Of course, the law of supply and demand doesn't end at the state line. People can—and increasingly will have to—look elsewhere. The trouble is that a growing population of prospective, and even middle-class, homeowners are running into the same situation across the country.
And that's the sobering point of the CBIA's report. “If we do not provide enough housing to house the main stream of our workforce,” says Harmer, “we will soon start to lose jobs and undermine the stability of our economy.” How long will it be before high-income producing states such as New Jersey and Massachusetts—where new home building remains severely constrained—must reckon with a similar fate?

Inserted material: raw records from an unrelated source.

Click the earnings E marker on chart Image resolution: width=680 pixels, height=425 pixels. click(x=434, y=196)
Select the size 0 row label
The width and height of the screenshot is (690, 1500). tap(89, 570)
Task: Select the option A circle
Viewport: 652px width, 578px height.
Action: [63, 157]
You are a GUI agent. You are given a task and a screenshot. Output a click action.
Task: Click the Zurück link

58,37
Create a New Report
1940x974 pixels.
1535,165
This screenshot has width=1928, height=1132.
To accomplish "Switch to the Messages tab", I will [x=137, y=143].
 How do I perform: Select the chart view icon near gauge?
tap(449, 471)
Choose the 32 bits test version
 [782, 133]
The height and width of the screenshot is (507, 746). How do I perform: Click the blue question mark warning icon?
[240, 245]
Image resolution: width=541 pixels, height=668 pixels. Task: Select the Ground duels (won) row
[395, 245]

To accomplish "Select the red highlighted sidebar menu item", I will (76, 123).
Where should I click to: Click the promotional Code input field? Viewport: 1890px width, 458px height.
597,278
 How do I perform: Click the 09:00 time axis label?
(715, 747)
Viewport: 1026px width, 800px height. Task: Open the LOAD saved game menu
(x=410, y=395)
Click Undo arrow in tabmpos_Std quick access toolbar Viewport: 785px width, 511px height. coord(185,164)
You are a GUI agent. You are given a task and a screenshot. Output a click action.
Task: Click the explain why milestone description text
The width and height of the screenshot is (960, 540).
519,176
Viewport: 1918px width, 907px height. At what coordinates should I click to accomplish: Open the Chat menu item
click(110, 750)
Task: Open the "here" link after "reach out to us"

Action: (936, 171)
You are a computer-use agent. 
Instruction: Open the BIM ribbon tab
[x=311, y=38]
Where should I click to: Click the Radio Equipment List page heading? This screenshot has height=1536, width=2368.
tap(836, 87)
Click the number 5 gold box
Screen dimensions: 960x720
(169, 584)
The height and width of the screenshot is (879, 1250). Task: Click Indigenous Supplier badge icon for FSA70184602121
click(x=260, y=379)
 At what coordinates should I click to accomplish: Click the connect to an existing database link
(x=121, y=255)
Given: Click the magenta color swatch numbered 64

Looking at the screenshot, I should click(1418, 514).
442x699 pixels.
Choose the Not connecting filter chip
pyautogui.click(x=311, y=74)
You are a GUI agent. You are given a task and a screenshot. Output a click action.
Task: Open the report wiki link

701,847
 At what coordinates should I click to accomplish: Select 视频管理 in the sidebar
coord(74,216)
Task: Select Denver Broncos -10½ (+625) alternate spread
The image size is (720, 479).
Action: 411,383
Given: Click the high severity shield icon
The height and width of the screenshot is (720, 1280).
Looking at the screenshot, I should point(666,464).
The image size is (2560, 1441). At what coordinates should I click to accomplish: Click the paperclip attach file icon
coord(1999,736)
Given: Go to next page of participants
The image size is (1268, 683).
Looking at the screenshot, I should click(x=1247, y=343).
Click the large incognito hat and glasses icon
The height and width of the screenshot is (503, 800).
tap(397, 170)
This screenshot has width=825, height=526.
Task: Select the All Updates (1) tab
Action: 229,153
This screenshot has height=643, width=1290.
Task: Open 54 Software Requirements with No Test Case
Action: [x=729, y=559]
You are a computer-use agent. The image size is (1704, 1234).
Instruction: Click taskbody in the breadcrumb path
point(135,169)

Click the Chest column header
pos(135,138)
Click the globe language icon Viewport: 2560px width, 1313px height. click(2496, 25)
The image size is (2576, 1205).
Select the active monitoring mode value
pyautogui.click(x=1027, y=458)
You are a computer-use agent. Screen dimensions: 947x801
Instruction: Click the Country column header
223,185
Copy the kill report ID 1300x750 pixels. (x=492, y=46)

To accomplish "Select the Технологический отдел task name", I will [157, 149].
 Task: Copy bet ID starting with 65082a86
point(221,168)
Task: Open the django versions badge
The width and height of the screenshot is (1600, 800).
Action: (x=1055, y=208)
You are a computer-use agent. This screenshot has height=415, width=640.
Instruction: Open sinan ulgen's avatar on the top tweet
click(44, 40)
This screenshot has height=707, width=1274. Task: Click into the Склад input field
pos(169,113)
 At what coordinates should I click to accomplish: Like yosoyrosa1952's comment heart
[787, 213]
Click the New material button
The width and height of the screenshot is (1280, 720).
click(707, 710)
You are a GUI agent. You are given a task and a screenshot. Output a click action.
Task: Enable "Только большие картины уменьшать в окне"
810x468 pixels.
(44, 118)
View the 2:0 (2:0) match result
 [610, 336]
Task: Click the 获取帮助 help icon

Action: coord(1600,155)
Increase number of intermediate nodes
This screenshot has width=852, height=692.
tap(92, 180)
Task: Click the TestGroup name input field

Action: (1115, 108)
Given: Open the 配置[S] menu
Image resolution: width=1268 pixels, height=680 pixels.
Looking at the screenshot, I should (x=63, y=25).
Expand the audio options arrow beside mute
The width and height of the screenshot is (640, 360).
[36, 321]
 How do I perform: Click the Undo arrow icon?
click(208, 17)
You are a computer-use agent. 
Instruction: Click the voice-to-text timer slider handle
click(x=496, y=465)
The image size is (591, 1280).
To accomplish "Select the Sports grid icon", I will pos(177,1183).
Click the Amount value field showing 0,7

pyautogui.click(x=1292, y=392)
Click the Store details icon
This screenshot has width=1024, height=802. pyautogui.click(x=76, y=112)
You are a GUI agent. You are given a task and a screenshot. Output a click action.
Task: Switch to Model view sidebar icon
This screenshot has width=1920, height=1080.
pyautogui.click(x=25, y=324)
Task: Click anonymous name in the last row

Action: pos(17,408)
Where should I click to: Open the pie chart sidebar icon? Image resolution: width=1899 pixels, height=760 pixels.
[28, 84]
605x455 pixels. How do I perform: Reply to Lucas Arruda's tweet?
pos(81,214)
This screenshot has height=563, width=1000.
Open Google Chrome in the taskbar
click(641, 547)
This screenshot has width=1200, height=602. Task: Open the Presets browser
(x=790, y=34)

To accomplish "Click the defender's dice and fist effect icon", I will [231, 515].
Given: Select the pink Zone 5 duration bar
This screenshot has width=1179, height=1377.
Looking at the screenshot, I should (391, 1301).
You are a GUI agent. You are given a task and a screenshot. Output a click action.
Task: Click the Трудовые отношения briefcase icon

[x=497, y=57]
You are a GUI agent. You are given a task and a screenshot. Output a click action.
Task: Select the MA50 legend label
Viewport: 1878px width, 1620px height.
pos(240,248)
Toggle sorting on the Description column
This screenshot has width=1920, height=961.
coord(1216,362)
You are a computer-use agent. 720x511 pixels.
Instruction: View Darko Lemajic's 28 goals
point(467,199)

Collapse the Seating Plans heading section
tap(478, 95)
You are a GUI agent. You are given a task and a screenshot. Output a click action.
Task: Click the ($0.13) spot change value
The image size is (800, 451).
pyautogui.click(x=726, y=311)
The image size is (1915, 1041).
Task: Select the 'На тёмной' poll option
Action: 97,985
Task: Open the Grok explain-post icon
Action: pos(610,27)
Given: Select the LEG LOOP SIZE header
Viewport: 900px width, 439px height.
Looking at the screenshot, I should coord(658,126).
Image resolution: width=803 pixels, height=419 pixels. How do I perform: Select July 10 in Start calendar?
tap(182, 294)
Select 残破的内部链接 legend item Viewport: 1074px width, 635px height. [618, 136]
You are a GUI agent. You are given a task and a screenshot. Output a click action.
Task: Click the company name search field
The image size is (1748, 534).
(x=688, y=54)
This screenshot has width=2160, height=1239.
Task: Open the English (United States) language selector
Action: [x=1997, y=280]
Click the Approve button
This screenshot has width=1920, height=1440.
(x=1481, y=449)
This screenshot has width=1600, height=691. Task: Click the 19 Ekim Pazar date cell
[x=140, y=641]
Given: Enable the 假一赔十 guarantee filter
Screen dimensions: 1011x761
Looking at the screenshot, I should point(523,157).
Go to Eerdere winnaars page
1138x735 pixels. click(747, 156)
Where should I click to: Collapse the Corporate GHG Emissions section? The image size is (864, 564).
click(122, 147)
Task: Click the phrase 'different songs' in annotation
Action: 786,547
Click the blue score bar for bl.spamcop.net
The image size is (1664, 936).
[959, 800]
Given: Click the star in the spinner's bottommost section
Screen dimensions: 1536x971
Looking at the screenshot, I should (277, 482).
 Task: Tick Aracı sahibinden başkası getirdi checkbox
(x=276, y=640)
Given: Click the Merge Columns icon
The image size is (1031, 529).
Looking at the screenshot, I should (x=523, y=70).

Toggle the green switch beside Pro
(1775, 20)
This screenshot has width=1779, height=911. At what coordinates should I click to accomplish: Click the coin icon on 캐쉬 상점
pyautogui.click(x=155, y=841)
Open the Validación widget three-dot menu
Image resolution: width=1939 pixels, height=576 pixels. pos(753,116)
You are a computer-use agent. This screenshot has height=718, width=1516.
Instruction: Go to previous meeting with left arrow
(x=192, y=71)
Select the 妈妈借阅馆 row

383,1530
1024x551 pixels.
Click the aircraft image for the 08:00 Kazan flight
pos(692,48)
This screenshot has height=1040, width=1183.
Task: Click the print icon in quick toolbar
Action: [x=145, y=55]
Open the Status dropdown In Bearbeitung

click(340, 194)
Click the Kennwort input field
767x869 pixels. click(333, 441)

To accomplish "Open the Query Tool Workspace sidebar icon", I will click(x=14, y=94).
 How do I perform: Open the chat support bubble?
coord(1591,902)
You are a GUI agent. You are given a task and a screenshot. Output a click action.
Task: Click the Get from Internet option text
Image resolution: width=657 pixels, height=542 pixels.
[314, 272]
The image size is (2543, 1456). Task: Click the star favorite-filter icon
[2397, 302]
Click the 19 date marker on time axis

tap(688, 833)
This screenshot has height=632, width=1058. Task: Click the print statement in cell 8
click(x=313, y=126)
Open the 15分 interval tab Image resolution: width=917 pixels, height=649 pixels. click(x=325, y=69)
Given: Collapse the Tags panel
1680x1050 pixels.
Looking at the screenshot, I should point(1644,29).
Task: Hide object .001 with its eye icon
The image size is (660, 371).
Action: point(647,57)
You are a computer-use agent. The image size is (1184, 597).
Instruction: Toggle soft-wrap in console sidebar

Indeed, analysts who keep pointing to the rise in home prices, worrying about risks of a housing bubble, are missing the fundamental problem. The real concern should be the massive number of kinks in the housing supply pipeline inflicted by municipal, county, and state officials. Those kinks are effectively rupturing the nation's ability of affordable homes.
The solution isn't to subsidize affordable housing by charging builders onerous fees. That just drives up home prices. Nor does the solution lie in ever-more creative mortgage finance packages. Those programs help, but they are more a bandage in dealing with demand than a remedy for supply.
One place to start would be for more communities to band together to study the true underpinnings of their regional economies and how housing fits in the equation. A great example is the recent work published by The Rauch Foundation of Garden City, N.Y., called “Long Island Index 2004” (www.longislandindex.org).
Another approach would be for municipal groups to engage builders more effectively at the planning table. Sure, builders need to make a profit. But they can also bring a wealth of creative ideas and approaches to the challenge of supplying more affordable housing.
So long as builders are constrained from keeping up with the demand for housing, millions of hard working Americans—and very likely our children—will continue to find the first rung on the ladder of homeownership rising increasingly beyond their reach.